As an All-Defensive Team candidate, Jackson has provided solid help defense, and the Grizzlies are giving up a meager 101.6 points per possession when he’s on the floor. Fourteen blocks is nothing. The problem is that he can’t stay on the floor: In the five games against Minnesota, he’s averaging 22.6 minutes per game as a result of his constant foul trouble.
That might be excusable if he was contributing offensively, but Jackson has been invisible on that side in the series. He has racked up 26 personal fouls but only 18 shots from the field. One of Jackson’s assets as a power forward for the Grizzlies is the space he provides in the middle court, which is crucial for a team that needs the lane clear for them to play. Ja Morant do your thing.
But Minnesota has chosen to leave Jackson alone beyond the arc, and why not? Jackson is shooting just 31.8% from 3 while Morant is attacking the paint with impunity.
Jackson doesn’t excel at some of the other big man roles in midcourt. He’s not great at drapes, moving, or facilitating on the high post. Although he’s a decent enough blocking threat, the Memphis offense doesn’t prioritize the back game, not when Morant serves as the offense’s catalyst.
Somehow, the Grizzlies and Jackson have to find a way to turn him into a useful offensive player, because they need more from him than offensive rebounds and occasional 3-pointers.
He’s certainly a more than useful defensive player, he’s the Grizzlies’ linchpin, but not if he leaves the game early with foul trouble.
The Grizzlies need Jackson, both to close out this series and, if necessary, against the Golden State Warriors in the second round. It is up to him to fulfill that.
Which version of Ant Man will appear?
The young star of the TWolves breaks away and gets into the paint to launch the dunk with ease.
It’s easy to forget that Anthony Edwards He is 20 years old and about to play just the sixth playoff game of his career. His sheer scoring ability is fascinating, but his inexperience has been on display as much as his talent, and Game 5 was a microcosm of that.
From one side, Edward hits a 3-pointer to tie the game 109-109 with only seconds left. At the other end of the floor, however, he overplayed his hand on defense against one of the best and most explosive offensive players in the game. That led to Morant’s game-winning layup that gave the Grizzlies a 3-2 series lead.

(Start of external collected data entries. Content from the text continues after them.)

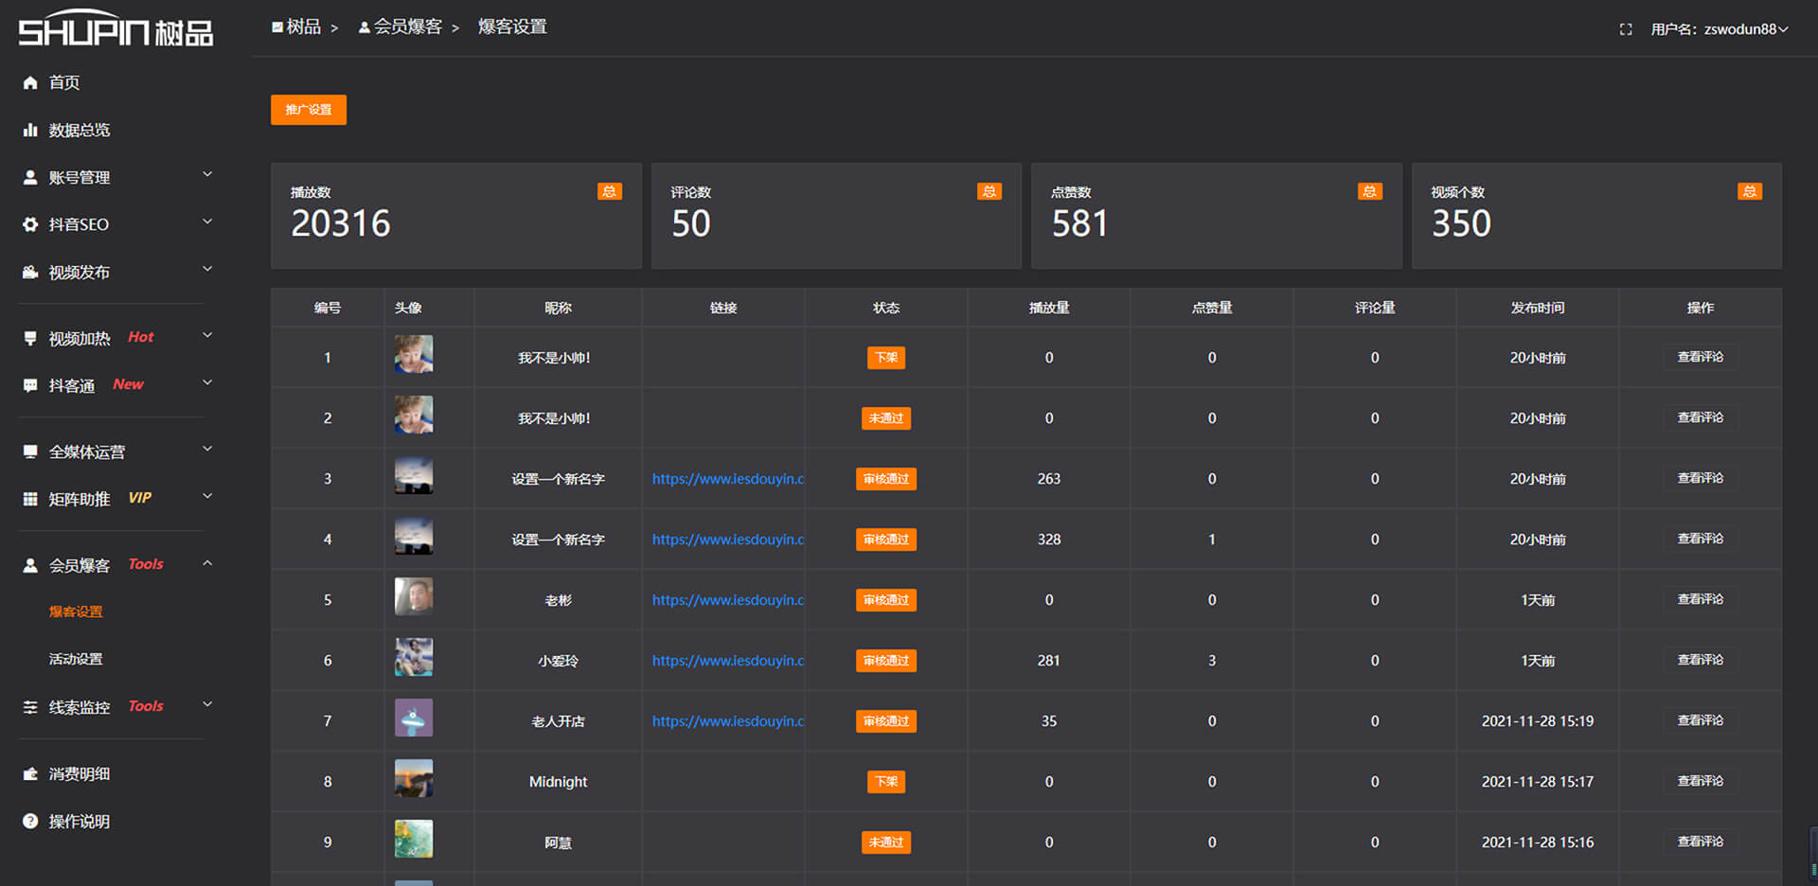
Task: Expand the 视频加热 menu chevron
Action: 207,336
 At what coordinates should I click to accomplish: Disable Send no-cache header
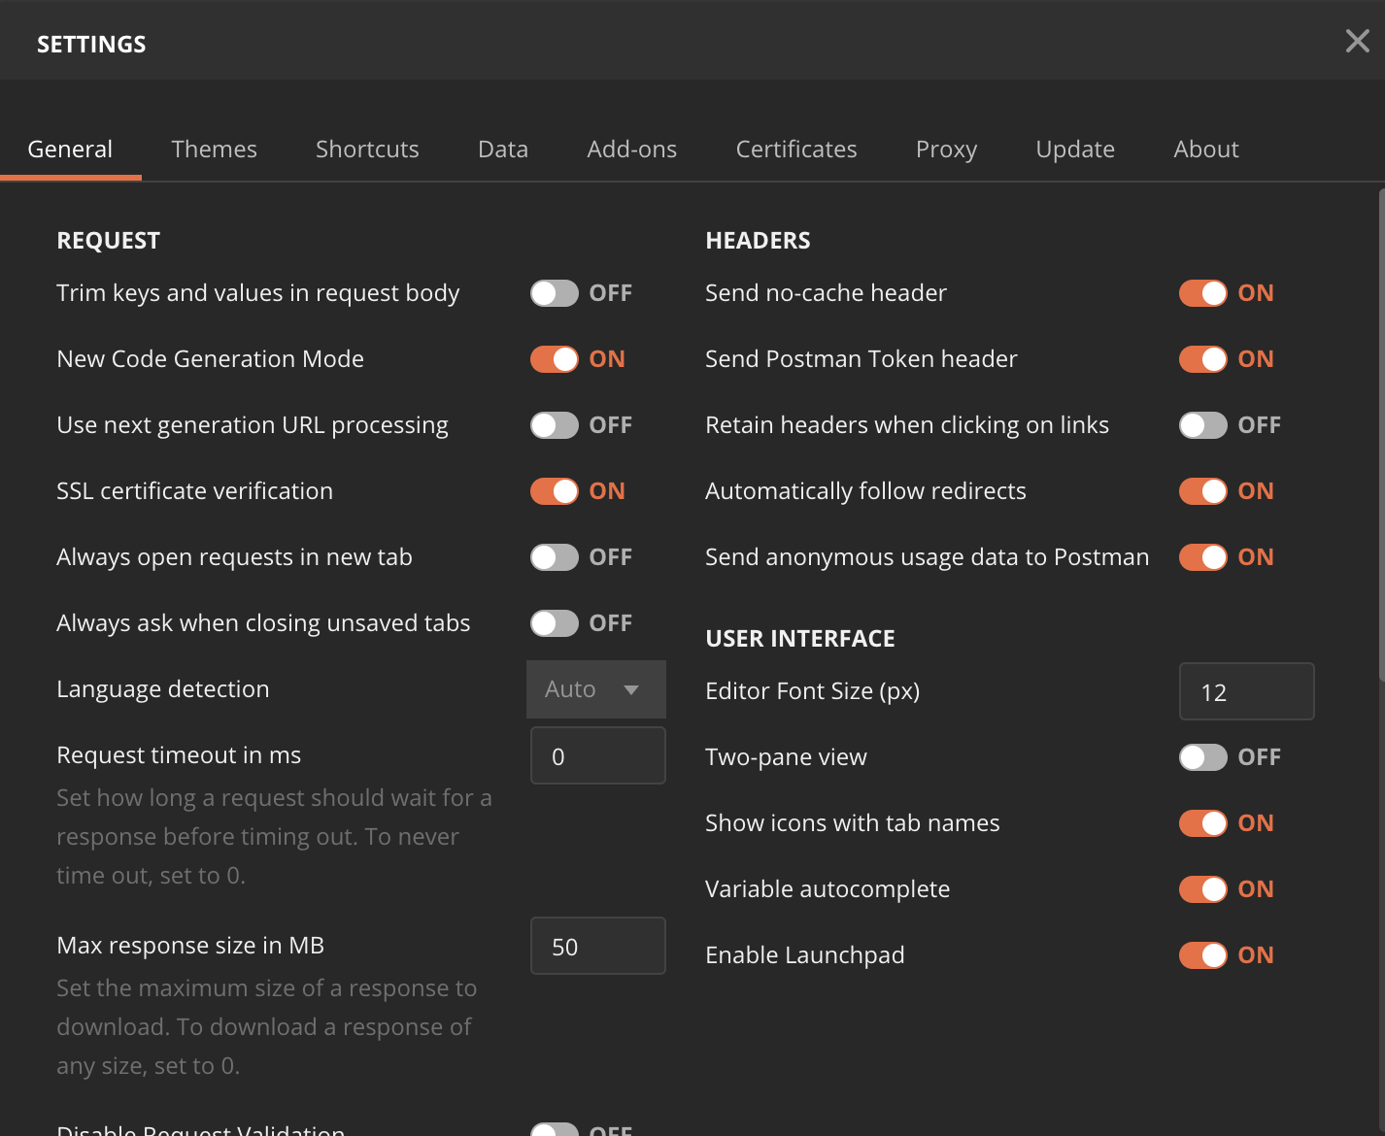tap(1201, 292)
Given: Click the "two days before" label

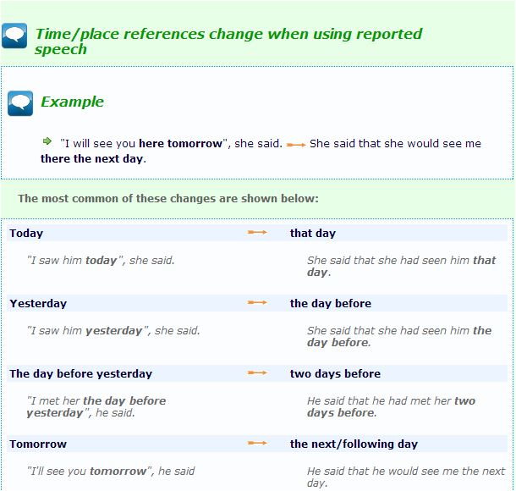Looking at the screenshot, I should pos(335,374).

If you look at the Timberwolves’ two wins, there are obvious distinctions in Edwards’ game. In both Wolves wins, he is shooting at least 50%, has at least six free throw attempts and a total of five blocks and three steals.
In his losses, he has been less efficient and is letting the Grizzlies’ defense off the hook by settling for jump shots.
In Minnesota’s wins, Edwards has been the best player on the floor at both ends of the floor. For the Wolves to have any chance of stealing Game 6 and the series, they need Ant Man to show us his superpowers.